The dependent and independent variables
The dependent variable was treatment outcome, categorized dichotomously as successful treatment or unsuccessful treatment. Independent variables encompassed demographic factors (age, sex, educational levels, BMI, registered residence); tuberculosis-related factors (treatment regimens, drug resistance results, adverse reaction, symptom, therapeutic category, delayed treatment); socioeconomic impacts (impact on life, subsistence, divorce or separation, unemployment, interruption of studies, social discrimination, other effects); along with economic burden measures (DME, MER, OOPs, direct non-medical expenses, TC).
Statistical analysis
Data were collected via structured questionnaires, collated in Microsoft Excel, and analyzed using SPSS 23.0. All patient identifiers were removed prior to analysis to ensure anonymization and protect patient privacy.
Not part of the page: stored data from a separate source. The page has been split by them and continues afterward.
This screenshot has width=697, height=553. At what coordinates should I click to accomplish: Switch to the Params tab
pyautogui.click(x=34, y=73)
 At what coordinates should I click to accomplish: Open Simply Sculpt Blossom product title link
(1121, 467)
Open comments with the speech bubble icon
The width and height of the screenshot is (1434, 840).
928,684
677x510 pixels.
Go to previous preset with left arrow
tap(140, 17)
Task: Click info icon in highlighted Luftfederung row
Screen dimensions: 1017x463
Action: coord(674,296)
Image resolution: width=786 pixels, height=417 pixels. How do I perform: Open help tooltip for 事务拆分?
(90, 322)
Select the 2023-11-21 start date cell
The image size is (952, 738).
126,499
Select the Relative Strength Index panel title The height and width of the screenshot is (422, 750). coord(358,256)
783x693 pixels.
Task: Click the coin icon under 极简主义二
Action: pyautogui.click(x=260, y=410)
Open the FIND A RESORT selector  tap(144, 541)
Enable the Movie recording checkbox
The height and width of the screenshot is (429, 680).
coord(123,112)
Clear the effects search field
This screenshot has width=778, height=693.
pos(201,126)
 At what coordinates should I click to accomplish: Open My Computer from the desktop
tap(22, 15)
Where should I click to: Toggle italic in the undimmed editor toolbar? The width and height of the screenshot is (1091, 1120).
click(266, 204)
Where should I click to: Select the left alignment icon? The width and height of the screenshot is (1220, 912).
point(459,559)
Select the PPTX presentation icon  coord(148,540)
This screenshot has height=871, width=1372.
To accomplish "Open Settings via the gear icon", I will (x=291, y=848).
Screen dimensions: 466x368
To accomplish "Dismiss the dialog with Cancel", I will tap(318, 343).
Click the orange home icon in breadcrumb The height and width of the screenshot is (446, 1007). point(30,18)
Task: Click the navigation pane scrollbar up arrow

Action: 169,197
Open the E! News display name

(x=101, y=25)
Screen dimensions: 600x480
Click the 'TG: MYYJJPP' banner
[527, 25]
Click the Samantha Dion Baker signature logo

Descriptive statistics were computed for all study variables. Categorical variables are presented as frequencies and percentages (n, %), while continuous variables—summarized using medians with interquartile range (IQR)—are reported as median (IQR). The Chi-square test or Fisher’s exact test was used for categorical data comparison, and the Mann-Whitney U test was applied to continuous data, according to the overall non-normal distribution. Correlation analysis was conducted using Pearson’s and Spearman’s correlation coefficients, and correlation heatmaps were generated using the ggcorrplot package in R. Multicollinearity was diagnosed based on correlation coefficients, tolerance values (> 0.1), and variance inflation factors (VIF P ≤ 0.05 considered statistically significant.
Ethical approval
The study involving human participants were conducted in accordance with the ethical standards of the Helsinki Declaration and received ethical approval from the Ethics Committee of Jiangsu Provincial Center for Disease Control and Prevention (Ethics Approval No. JSJK2023-B022-01). Financial support was provided by the Jiangsu Provincial Health Commission Scientific Research Project (Grant/Award Number: MQ2024008). Experimental protocols were performed in compliance with relevant institutional guidelines and regulatory requirements, with informed consent obtained from all participants.